Torino Express
Torino Express is a standing-room bar barely larger than an actual train compartment. The concept is Italian aperitivo culture distilled into the smallest possible space. The bar sits on Armenia Street and measures roughly 4 meters wide by 8 meters deep. A wooden counter runs the length of one wall, with shelves of Italian spirits behind it. There are no tables. There are no chairs. You stand, you drink, and you talk to whoever is standing next to you because there's no room to do anything else. The menu focuses on aperitivo classics: Negronis, Aperol Spritzes, Americanos, and a rotating list of seasonal cocktails. All drinks are well-made and consistent. Small Italian snacks (olives, chips, bruschetta) accompany drinks. The venue fills immediately on weekend evenings, with overflow crowds spilling onto the sidewalk. The sidewalk crowd often becomes the main event, with people holding drinks and blocking Armenia Street's narrow sidewalk in cheerful defiance of pedestrian flow. Torino Express opened before the explosion, survived it, rebuilt, and remains one of Mar Mikhael's most popular first stops.
What to Expect
A tiny room packed with people standing shoulder to shoulder, holding well-made cocktails. The bartender works fast in a space the size of a closet. Conversation is loud because the room amplifies everything. People outside lean against the building with Aperol Spritzes, watching Armenia Street's evening parade.
Energetic, social, and unapologetically cramped. The forced proximity creates conversation. Nobody stays a stranger for long.
Italian pop, jazz, and lounge. Barely audible over conversation on busy nights.
Anything goes. The space is too small for pretension.
Pre-dinner drinks, the aperitivo ritual, social drinkers who enjoy standing-room energy, first stop on a Mar Mikhael crawl.
Cash (USD) strongly preferred. The space is too cramped for card machine logistics on busy nights.
Price Range
Cocktails $7-11, beer $5-7, Aperol Spritz $8, snacks $3-5
Cocktails ~EUR 6-10, beer ~EUR 4-6, Aperol Spritz ~EUR 7
Hours
Tue-Sun 5 PM to midnight. Closed Monday.
Insider Tip
Come at 6 PM for the true aperitivo experience when the light is golden and the crowd is thin. The Negroni is the benchmark drink here. The sidewalk is the best spot on warm evenings, not inside.
Full Review
Torino Express shouldn't work. It's too small, too crowded, and has no seating. But it's been one of Mar Mikhael's most popular venues for years because the concept is executed perfectly. The Italian aperitivo tradition is built around standing at a bar, drinking a pre-dinner cocktail, and talking. That's exactly what happens here.

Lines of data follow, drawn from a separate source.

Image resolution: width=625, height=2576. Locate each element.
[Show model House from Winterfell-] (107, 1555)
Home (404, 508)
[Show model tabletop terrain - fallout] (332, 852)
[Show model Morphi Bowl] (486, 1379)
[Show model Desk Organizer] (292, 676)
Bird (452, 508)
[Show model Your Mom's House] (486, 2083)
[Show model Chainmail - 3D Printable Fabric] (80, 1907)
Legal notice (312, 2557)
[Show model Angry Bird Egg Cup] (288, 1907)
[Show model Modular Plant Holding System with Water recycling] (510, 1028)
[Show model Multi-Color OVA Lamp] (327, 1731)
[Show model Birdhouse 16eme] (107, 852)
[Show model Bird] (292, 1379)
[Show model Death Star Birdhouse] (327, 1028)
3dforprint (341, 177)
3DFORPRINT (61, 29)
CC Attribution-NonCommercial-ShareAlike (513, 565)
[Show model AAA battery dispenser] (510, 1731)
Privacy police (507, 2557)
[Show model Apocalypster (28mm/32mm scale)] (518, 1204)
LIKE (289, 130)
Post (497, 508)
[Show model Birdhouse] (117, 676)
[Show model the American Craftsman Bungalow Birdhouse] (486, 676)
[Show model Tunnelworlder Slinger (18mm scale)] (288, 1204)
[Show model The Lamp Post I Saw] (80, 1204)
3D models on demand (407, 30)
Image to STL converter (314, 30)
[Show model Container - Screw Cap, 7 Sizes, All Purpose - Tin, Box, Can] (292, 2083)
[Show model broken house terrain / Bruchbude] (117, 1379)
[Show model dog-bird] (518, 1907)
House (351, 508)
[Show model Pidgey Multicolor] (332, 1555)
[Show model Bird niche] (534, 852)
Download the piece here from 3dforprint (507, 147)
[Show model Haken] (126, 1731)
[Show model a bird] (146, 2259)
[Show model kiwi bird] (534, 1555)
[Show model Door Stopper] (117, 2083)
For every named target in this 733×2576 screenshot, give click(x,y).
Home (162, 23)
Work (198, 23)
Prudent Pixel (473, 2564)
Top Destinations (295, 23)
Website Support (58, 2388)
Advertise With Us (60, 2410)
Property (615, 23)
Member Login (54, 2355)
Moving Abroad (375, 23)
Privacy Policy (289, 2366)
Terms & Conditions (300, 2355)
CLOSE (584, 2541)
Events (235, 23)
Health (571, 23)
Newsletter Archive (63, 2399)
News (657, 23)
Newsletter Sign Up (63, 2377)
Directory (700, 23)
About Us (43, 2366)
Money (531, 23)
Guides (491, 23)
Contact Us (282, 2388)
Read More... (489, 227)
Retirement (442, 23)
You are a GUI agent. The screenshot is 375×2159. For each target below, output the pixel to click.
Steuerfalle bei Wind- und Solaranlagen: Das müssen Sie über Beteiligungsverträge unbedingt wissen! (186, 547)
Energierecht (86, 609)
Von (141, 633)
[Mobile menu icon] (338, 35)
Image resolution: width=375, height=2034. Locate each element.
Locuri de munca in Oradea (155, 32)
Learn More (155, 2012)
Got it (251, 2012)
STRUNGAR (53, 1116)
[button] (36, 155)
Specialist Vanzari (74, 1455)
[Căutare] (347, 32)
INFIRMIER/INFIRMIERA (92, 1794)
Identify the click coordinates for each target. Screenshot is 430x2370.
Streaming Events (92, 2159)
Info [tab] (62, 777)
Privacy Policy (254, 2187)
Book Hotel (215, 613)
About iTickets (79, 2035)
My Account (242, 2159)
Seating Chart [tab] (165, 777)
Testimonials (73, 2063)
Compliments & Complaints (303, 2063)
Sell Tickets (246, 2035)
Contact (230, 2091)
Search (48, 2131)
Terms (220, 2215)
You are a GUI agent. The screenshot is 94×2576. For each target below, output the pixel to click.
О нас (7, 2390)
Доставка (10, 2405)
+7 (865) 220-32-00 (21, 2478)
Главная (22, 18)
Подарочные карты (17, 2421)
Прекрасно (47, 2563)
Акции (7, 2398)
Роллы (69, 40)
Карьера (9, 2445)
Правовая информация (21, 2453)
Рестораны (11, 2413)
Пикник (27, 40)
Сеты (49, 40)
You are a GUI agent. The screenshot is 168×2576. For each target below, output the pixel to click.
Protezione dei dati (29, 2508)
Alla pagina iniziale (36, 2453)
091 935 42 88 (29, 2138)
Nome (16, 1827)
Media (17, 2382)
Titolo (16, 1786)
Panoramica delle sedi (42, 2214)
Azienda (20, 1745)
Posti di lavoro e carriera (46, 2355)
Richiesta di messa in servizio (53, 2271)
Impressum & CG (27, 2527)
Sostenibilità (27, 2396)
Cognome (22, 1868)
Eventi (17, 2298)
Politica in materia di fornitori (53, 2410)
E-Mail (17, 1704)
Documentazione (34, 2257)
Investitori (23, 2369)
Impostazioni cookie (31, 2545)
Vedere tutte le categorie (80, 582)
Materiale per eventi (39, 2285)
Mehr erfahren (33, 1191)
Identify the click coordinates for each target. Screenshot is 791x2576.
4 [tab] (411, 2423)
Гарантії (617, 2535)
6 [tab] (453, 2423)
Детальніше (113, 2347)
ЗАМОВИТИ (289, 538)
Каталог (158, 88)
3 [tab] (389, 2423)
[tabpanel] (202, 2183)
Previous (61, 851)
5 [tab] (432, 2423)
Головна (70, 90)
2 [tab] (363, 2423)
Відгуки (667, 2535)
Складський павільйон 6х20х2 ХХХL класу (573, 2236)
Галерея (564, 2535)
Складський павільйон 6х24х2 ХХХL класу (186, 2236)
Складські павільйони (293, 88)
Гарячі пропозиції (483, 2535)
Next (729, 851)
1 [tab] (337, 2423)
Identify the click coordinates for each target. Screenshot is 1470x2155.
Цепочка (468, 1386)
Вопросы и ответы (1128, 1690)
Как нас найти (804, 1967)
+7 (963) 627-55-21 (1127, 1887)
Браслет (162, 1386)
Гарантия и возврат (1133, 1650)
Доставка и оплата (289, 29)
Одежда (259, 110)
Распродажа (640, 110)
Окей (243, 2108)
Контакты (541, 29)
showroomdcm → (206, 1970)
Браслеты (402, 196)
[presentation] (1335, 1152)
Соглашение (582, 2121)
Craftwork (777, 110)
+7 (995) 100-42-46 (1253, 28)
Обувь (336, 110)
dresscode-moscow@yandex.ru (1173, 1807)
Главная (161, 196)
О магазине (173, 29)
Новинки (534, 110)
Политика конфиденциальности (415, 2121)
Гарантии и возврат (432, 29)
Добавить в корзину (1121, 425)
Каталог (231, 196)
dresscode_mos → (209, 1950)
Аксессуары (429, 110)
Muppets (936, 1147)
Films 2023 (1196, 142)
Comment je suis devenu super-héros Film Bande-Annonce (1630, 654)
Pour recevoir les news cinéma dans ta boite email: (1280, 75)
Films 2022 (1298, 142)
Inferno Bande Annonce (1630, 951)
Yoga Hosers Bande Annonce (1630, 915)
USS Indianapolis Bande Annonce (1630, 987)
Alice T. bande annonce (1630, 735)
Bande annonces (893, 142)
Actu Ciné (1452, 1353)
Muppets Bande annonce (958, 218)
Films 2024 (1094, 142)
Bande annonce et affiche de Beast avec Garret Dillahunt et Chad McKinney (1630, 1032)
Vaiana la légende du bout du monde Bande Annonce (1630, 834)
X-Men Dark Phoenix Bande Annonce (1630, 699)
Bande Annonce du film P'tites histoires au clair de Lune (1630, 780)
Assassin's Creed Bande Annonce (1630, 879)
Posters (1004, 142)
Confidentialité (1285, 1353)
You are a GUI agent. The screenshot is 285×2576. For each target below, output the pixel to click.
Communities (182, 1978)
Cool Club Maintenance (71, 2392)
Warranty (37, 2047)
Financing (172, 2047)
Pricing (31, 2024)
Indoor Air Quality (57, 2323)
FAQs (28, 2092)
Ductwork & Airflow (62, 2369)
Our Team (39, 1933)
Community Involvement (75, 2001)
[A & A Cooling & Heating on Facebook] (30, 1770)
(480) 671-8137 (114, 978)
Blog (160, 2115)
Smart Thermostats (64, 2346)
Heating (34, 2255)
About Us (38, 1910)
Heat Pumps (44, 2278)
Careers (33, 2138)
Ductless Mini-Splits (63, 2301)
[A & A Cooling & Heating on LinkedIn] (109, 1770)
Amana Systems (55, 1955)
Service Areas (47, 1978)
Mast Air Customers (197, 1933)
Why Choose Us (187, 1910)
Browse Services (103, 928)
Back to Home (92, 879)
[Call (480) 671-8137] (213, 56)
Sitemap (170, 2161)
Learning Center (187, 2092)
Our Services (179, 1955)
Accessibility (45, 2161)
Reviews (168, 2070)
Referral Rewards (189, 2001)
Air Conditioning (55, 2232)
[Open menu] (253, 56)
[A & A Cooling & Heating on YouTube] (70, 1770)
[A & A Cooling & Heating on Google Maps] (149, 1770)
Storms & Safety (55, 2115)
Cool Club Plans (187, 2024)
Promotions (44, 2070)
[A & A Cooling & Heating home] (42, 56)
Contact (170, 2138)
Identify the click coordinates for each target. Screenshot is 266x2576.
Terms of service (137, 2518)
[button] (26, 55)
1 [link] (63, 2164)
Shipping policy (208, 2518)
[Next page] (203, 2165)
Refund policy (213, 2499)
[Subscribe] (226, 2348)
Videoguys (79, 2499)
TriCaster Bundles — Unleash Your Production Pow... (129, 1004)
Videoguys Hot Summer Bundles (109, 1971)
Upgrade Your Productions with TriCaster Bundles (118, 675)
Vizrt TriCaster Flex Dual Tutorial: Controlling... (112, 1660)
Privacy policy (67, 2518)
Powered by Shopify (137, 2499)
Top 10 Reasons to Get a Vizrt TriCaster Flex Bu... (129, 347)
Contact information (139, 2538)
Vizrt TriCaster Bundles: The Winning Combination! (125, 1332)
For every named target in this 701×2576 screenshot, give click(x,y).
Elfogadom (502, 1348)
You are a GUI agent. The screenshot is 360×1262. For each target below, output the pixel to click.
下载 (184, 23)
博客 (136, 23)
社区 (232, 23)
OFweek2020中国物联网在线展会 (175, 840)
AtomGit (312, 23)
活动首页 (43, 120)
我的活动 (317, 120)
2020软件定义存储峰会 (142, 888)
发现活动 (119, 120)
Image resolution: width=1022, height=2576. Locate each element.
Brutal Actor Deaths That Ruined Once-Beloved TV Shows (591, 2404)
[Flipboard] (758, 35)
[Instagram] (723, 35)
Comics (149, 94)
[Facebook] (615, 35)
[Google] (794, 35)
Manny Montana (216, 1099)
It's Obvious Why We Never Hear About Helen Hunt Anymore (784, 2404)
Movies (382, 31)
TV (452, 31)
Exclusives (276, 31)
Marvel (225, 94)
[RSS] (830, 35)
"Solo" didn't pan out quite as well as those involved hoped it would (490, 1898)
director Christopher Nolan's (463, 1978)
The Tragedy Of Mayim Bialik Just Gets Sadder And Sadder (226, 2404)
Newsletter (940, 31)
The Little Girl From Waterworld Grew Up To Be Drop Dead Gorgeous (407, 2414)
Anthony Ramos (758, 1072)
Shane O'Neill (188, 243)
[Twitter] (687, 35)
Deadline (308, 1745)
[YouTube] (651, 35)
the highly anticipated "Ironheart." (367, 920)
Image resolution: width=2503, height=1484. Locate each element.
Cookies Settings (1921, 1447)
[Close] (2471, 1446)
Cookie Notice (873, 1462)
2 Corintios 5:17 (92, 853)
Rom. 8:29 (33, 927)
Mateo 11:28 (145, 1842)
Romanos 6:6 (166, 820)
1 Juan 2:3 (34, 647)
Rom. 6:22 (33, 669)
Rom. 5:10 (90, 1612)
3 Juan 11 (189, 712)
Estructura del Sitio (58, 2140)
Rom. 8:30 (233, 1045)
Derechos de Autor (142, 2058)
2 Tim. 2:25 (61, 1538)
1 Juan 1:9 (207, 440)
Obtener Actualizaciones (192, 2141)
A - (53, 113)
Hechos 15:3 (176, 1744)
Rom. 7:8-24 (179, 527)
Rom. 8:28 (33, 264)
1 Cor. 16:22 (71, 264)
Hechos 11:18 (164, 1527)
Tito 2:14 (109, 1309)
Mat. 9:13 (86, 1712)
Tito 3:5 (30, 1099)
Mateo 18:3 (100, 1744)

The Negroni is the drink to order. It arrives in a rocks glass with a proper orange peel and the bitter-sweet balance that separates a good Negroni from a mediocre one. The Aperol Spritz is the summer default, served in wine glasses with enough prosecco fizz to justify the $8 price tag.
On a Friday at 7 PM, you'll wait a few minutes to reach the bar. The bartender handles the volume with practiced efficiency. Once you have your drink, the choice is inside (packed, loud, fun) or outside (slightly less packed, equally loud, better air). Most regulars prefer the sidewalk.
The social dynamic is the real draw. In a space this small, you're going to end up talking to the person next to you. In Beirut, where people are naturally outgoing and curious, this leads to genuine conversations rather than awkward forced interaction. I've met more interesting people at Torino Express than at any other bar in the city.
Don't plan to spend your entire evening here. It's perfect for 45 minutes to an hour, the length of a proper aperitivo. Then walk 30 seconds to Internazionale, The Garten, or any of the dozen other bars visible from the doorway.
The Neighborhood
Central Armenia Street, surrounded by Mar Mikhael's densest concentration of bars. Internazionale is next door. The Garten is across the street. You're in the middle of the action.
Getting There
Armenia Street, Mar Mikhael. Impossible to miss on the main strip. Look for the small storefront with people spilling out onto the sidewalk.